[[ RECORDS PROVIDED open ]]

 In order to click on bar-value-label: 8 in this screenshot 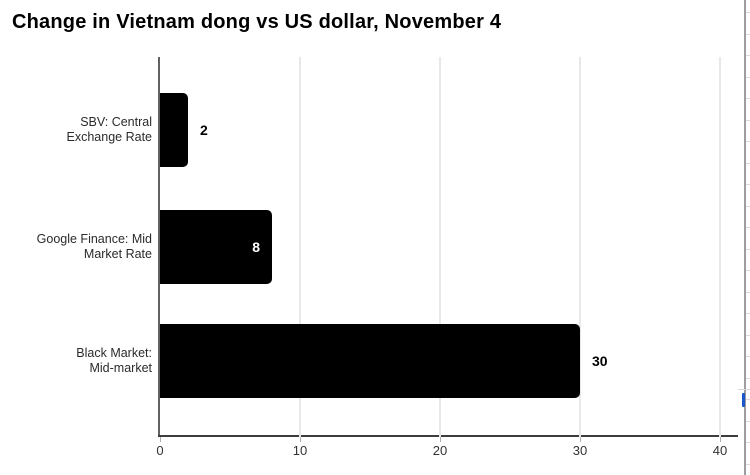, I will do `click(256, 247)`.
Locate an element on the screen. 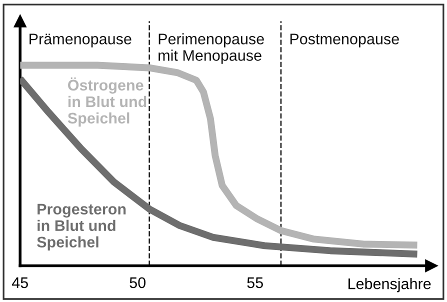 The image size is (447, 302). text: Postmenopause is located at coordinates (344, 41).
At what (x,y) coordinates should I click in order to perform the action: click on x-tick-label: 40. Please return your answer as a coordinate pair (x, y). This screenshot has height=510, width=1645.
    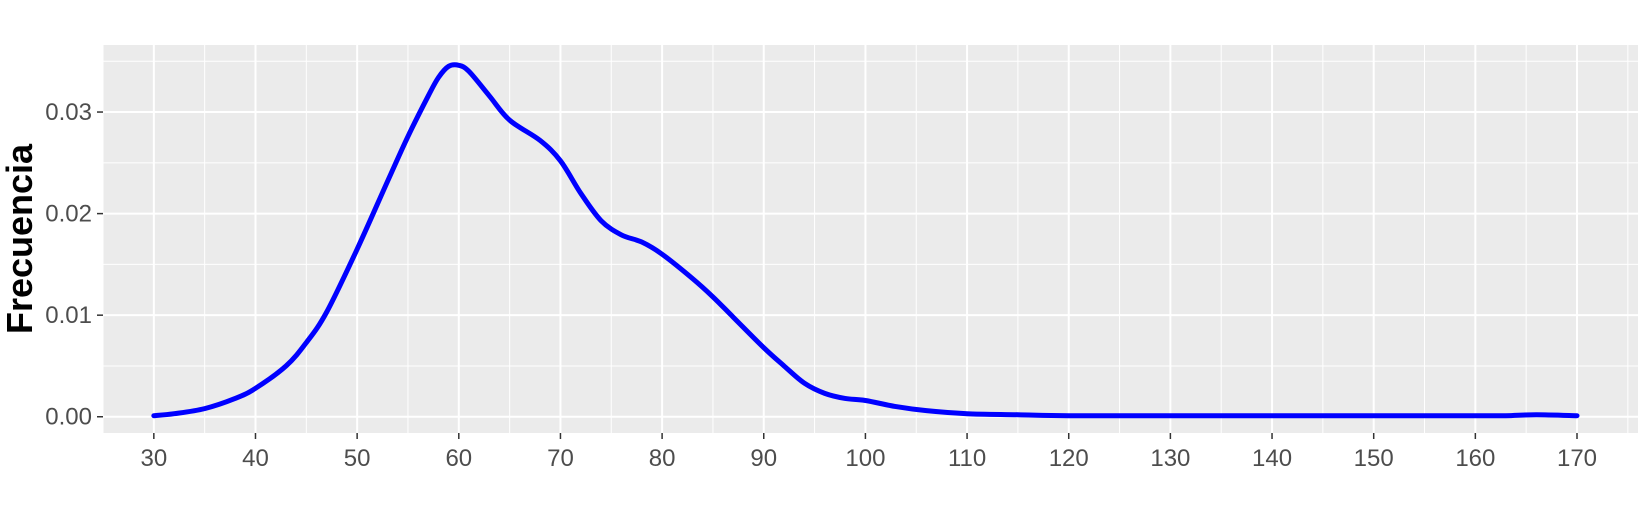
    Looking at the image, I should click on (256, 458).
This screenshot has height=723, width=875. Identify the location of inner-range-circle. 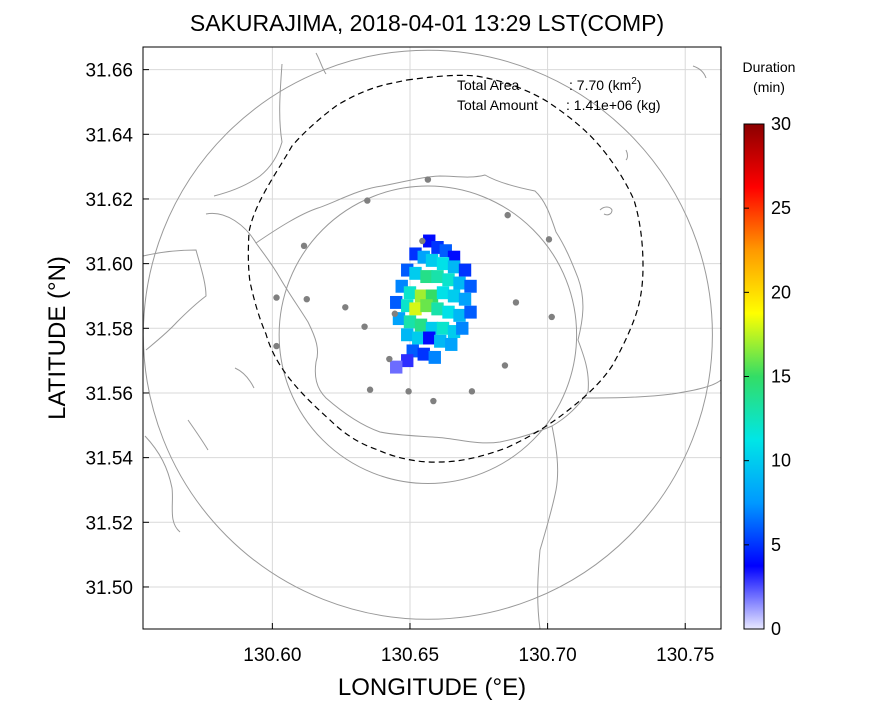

[[ RECORDS PROVIDED closed ]]

## EXERCISE
Reproduce the records word for word, starting at the line that contains "At what (x,y)" and ending at the end of the records. Omit the pictures.

## EXERCISE RESULT
At what (x,y) coordinates should I click in order to perform the action: click on x-tick-label: 40. Please return your answer as a coordinate pair (x, y). This screenshot has height=510, width=1645.
    Looking at the image, I should click on (256, 458).
This screenshot has height=723, width=875. Identify the location of inner-range-circle. 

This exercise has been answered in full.